* TASK INSTRUCTIONS *
Count the lines in the material below that contain the string "what", treating uppercase and lowercase as different, and give only the number.

* LISTING *

══════════

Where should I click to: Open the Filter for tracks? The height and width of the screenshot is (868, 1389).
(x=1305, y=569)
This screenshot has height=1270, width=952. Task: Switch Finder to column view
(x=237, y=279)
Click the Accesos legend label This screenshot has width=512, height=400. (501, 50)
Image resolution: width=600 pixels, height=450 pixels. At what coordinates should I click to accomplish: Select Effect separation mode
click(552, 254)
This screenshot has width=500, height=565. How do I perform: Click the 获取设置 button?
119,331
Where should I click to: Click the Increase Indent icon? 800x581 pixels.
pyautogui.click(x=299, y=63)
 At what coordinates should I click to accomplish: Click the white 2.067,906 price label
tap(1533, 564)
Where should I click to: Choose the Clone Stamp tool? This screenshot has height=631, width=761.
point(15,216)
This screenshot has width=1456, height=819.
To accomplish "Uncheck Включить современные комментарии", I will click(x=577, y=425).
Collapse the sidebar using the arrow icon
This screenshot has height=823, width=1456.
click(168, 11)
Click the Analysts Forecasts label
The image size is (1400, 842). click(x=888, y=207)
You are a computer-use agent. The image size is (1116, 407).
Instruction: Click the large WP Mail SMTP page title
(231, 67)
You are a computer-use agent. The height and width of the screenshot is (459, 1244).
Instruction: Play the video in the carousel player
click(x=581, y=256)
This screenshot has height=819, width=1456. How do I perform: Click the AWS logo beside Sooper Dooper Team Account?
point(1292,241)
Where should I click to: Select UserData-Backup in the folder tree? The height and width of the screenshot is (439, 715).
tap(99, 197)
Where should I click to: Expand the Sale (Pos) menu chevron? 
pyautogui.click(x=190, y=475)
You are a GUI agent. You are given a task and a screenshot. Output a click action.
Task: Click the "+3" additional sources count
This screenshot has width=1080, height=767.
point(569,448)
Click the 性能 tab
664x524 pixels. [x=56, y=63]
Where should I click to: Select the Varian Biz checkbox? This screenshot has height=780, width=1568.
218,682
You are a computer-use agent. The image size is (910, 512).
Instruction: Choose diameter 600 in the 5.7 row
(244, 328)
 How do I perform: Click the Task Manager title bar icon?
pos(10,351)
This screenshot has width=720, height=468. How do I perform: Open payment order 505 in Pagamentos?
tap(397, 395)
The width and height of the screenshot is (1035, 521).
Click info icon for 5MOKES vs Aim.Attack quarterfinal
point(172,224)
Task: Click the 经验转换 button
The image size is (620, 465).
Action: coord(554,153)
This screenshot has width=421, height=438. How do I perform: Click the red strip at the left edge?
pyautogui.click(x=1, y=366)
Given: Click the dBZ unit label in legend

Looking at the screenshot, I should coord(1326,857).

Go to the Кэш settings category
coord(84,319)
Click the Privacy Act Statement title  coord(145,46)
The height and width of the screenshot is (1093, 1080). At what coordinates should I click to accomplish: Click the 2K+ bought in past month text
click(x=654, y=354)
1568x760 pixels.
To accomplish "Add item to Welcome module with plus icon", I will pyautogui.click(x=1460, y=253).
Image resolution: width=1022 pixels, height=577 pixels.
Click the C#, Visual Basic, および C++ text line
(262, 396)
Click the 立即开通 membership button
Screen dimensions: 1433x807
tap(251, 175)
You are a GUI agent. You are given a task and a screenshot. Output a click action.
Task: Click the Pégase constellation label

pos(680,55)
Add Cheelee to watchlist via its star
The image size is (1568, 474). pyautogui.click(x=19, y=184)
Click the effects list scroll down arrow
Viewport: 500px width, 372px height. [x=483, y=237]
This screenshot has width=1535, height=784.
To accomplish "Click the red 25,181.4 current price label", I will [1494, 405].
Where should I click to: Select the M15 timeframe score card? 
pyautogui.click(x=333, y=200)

══════════

* OUTPUT OF THE EXERCISE *
3